Many Chicago Bulls fans are quick to blame any failure offensively as "Boozer's fault." But they're wrong.
Many expected the veteran to come to Chicago and be an immediate post-presence, especially offensively. Without knowing all the facts, it's easy to say Boozer failed to live up to those expectations and, thus, is the reason the Bulls aren't quite perfect just yet.
Although I must admit, Boozer's numbers have dropped from his great seasons in a Utah Jazz uniform. However, here's one thing that most fans don't realize:
It's not 100 percent his fault.
Some less informed fans may not realize that stats can be misleading, especially "per game" stats. In terms of measuring a player's true ability, per 40 or per 36 minute stats are ideal. '
From Mike Kurylo, the founder of KnickerBlogger.Net:
Throw out a player’s per game stats, and look at per-minute stats instead. Per minute stats are usually measured per 40 minutes. Study, after study, after study shows a player’s per minute production to stay the same despite how many minutes they play.
With this in mind, Boozer's play is a whole different story.
In his best seasons statistically (Utah 2006-2009), the Utah Jazz had a team pace ranging between 91.3-93.3. This was roughly the seventh-fastest pace in the league.
On the Bulls, however, the pace is considerably slower.

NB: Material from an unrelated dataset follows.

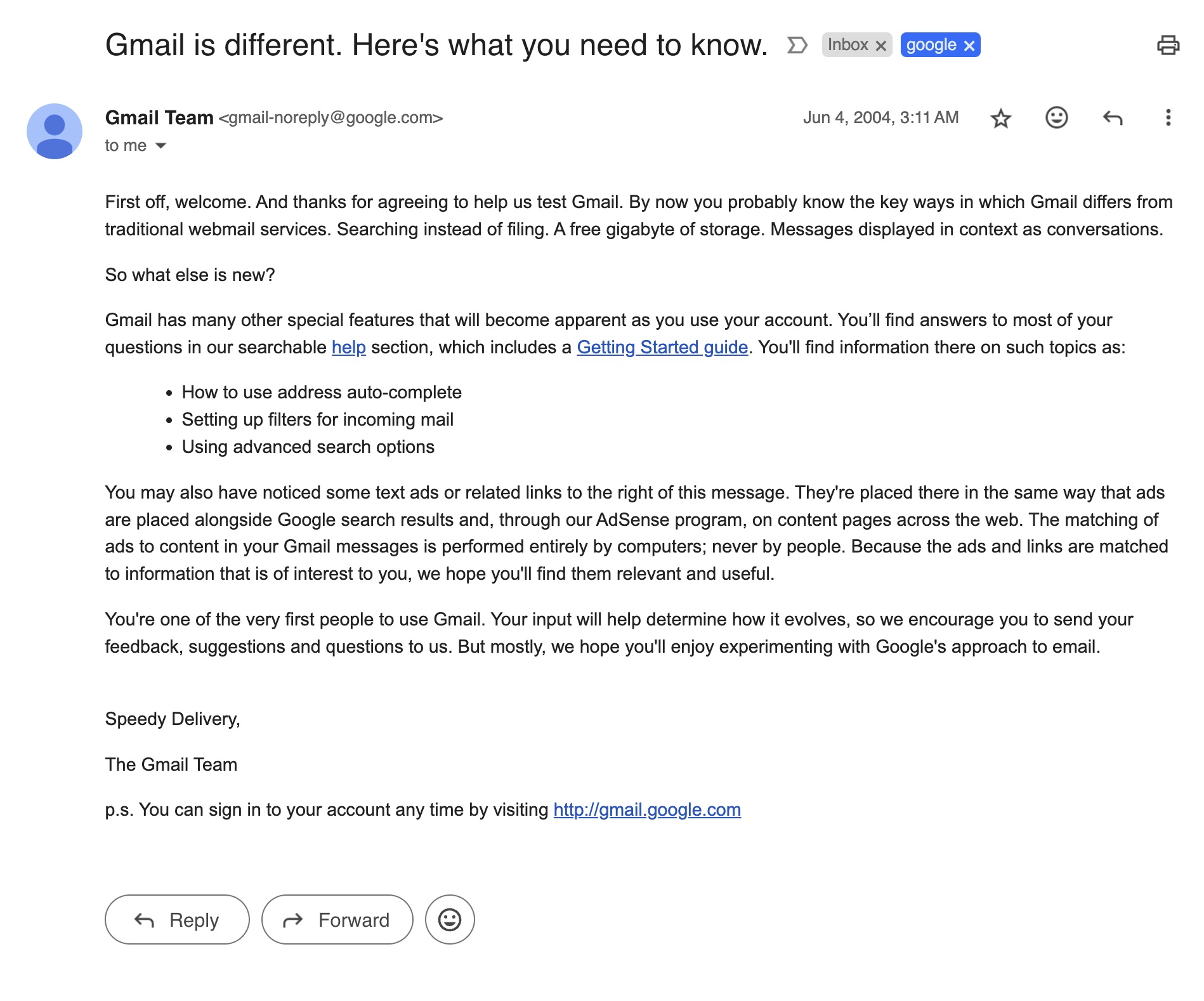Open the help link
Screen dimensions: 1204x1001
click(x=348, y=348)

The Bulls had a pace of 89.1 in the 2011-2012 season. That's 28th in the league (Basketball-Reference.com).
What does that mean? It means that Boozer had two problems.
- Fewer opportunities to score the ball
- A harder time adjusting to tempo offensively (played six seasons with Utah)
That explains the scoring dip of about two to three PP36 (points per 36 minutes) but all things considered, that's not a terribly bad fluctuation. Boozer is also shooting near 54 percent eFG and TS percentage.
2011-2012 Boozer: 53.2% eFG
2007-2008 Boozer: 54.7% eFG
Also, what matters greatly is shot selection. Where is Boozer shooting from?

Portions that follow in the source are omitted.